The company’s board of directors is seeking a candidate to take over Pastorious’ roles as president and CEO of Penn Brewing, he said.

Pastorius expects the new hire will join the company in early summer in a COO position and then trained to take over leadership of the company once he leaves.

Pastorius plans to instead work to promote Pennsylvania’s craft beer industry through the Pennsylvania Craft Brewers Guild.

“I won’t be running a brewery anymore but I intend to remain active in the industry and maybe I’ll enjoy life a little bit more,” he said.

He said he also intends to sell the remaining 20 percent interest he owns in Penn Brewing.

A descendent of German immigrants who wanted to have the same high-quality lagers available in Pittsburgh that he enjoyed while living in Germany, Pastorius started Pennsylvania’s first craft beer in Penn Pilsner.

In 1989, Pastorius opened Pennsylvania’s first tied house — in which a brewery operates in conjunction with a restaurant — since Prohibition, helping to pave the way for craft brewing industry in the state.

Today, there are dozens of micro-brewery and brew pubs in Pennsylvania.

“You couldn’t find a fresh imported beer, and no one in Pittsburgh had heard about the craft brewing movement that was just beginning on the West Coast,” Pastorius said. “I wanted to bring something special to my hometown, real German beer and a German beer hall like I had enjoyed during the 12 years I lived in Germany.”

The awards Penn Brewing’s beers have won are among the most prestigious in the industry, including eight gold medals at the Great American Beer Festival. In 2000, Penn Dark was voted the “Best Dark Beer in the World” at the World Beer Cup competition.

Penn Brewing operates out of the former Eberhardt & Ober Brewery, a historic restored brewery on the North Side. Pastorius gradually ramped up production to 20,000 to 30,000 barrels of beer each year despite the facility’s limitations.

“I’m proud of what my wife, Mary Beth, and I were able to accomplish,” he said. “We produced top quality products and created a unique destination. We educated a whole generation of beer drinkers and craft brewers by giving thousands of tours and talks. We provided Pittsburghers with a lot of good times.”

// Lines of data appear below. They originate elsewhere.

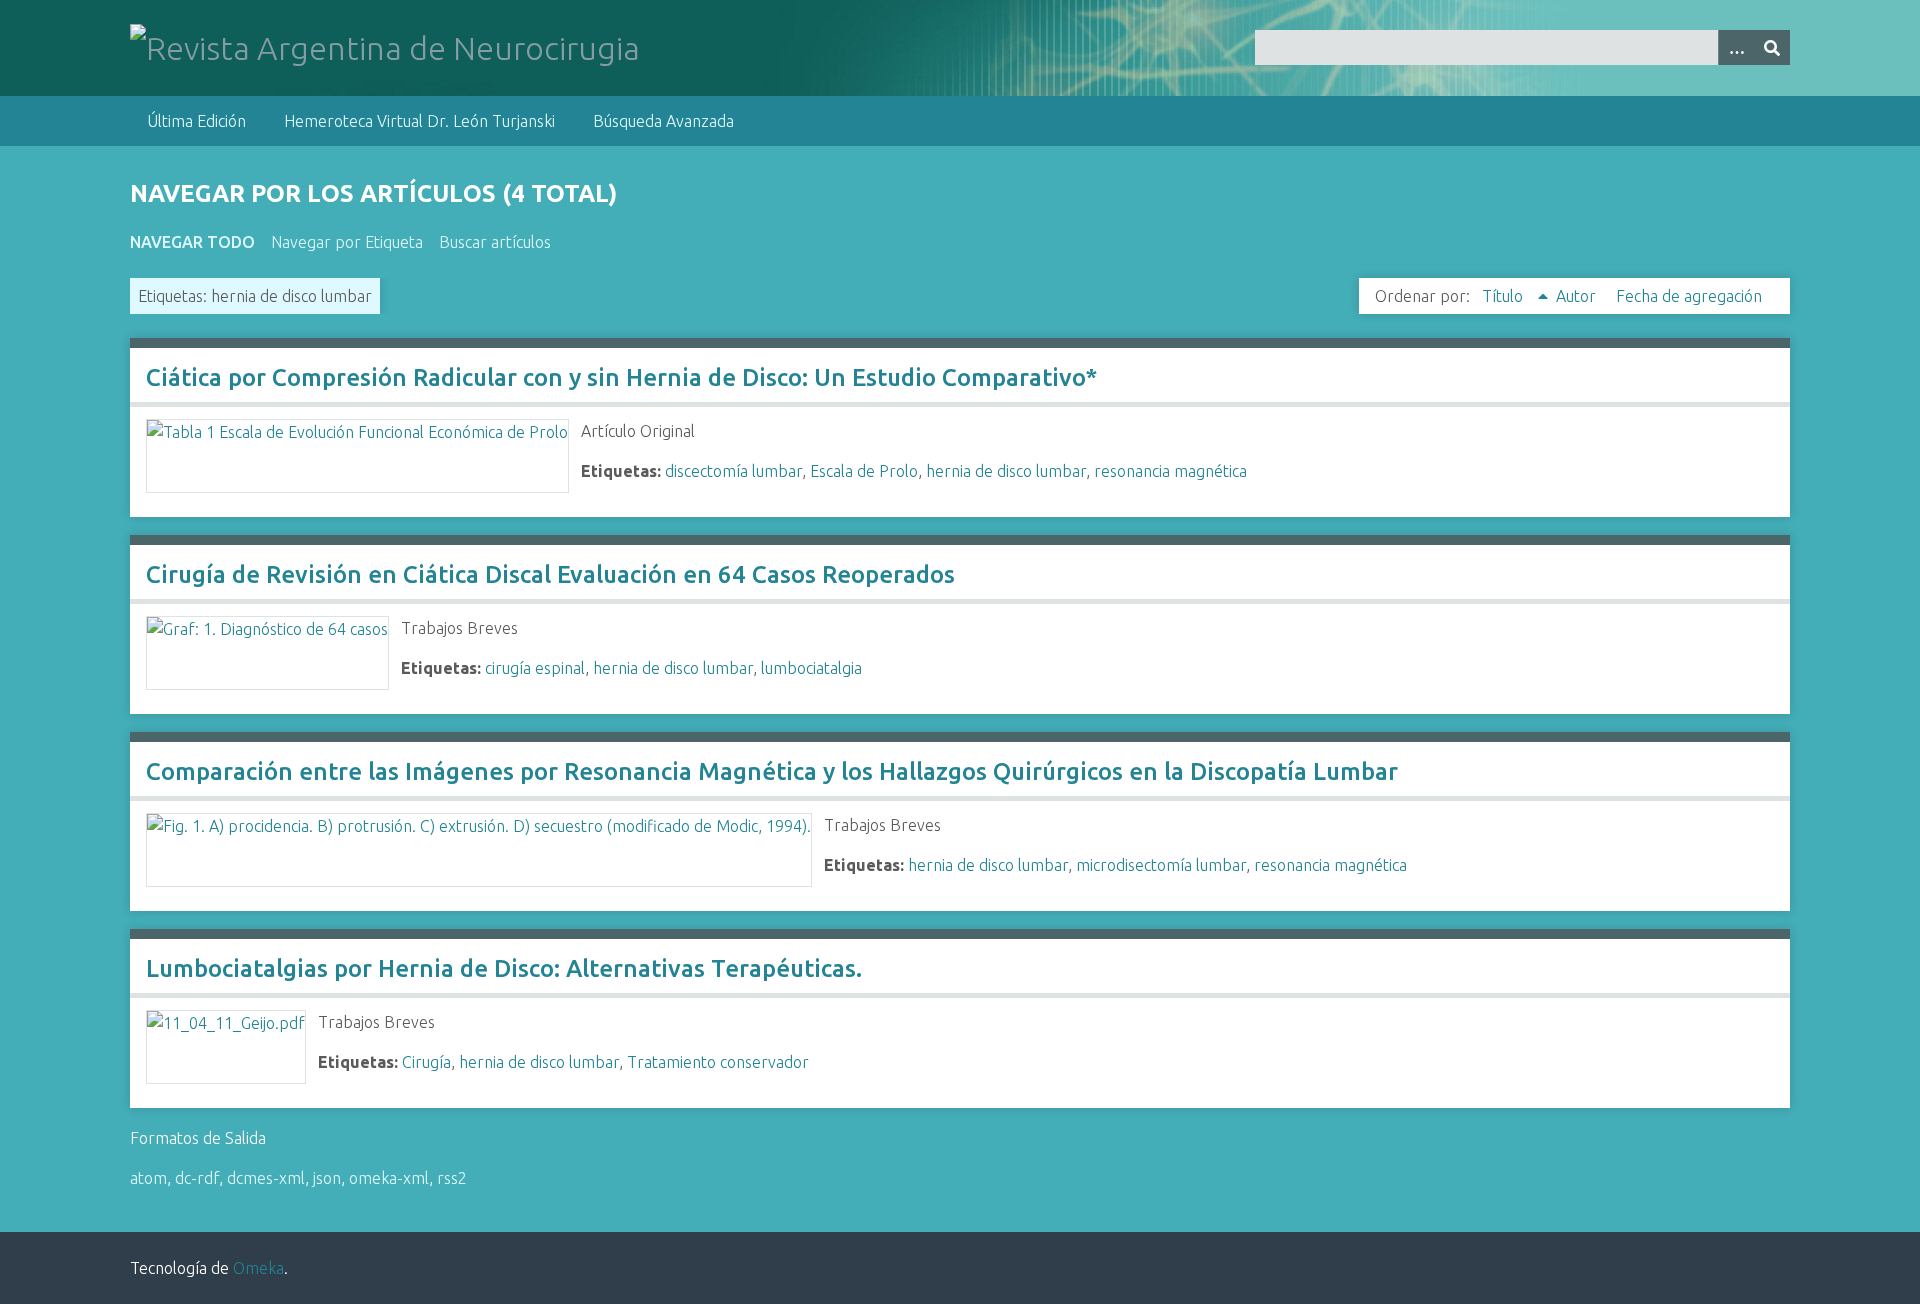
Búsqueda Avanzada (663, 121)
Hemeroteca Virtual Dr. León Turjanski (419, 121)
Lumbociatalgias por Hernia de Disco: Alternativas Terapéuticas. (504, 968)
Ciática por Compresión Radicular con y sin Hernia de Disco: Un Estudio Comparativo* (621, 377)
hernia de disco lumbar (1006, 471)
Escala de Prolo (864, 471)
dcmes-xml (266, 1178)
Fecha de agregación (1689, 296)
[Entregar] (1772, 47)
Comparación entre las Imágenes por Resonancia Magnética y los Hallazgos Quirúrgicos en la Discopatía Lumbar (772, 771)
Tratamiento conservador (718, 1062)
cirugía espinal (535, 668)
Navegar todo (192, 242)
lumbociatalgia (811, 668)
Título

His contribution to the industry hasn’t gone unnoticed.

Lew Bryson, the author of “Pennsylvania Breweries,” a guidebook of the state’s many beers, isn’t sure what Pennsylvania’s craft beer scene will be like without Pastorius.

“It’s going to seem strange without him,” he said. “Tom’s been part of Pennsylvania craft brewing from the get-go.”

He said that it was a brazen act for Pastorius, along with contemporaries such as Stoudt Brewing Co. of Adamsburg, to start new breweries when they did.

“It was something you didn’t do,” he said. “Breweries didn’t open. They closed.”

Penn Brewing has maintained a strong niche even though it produces lagers, a bottom-fermenting beer that takes longer to make and is more expensive than ales, a more popular and common kind of craft beer, Bryson added.

Cris Hoel, a local lawyer who represented Penn Brewing in its initial application to open as a brewery and restaurant, said Pastorius was a pioneer in the industry.

Given the challenges faced by Iron City Brewing Co., the city’s struggling regional brewery in Lawrenceville, Hoel believes Pennsylvania Brewing Co. could soon surpass it.

“Very shortly, there’s a reasonable chance that what Tom built will be the largest brewer in Allegheny County,” Hoel said. “That’s a lot to be proud of.”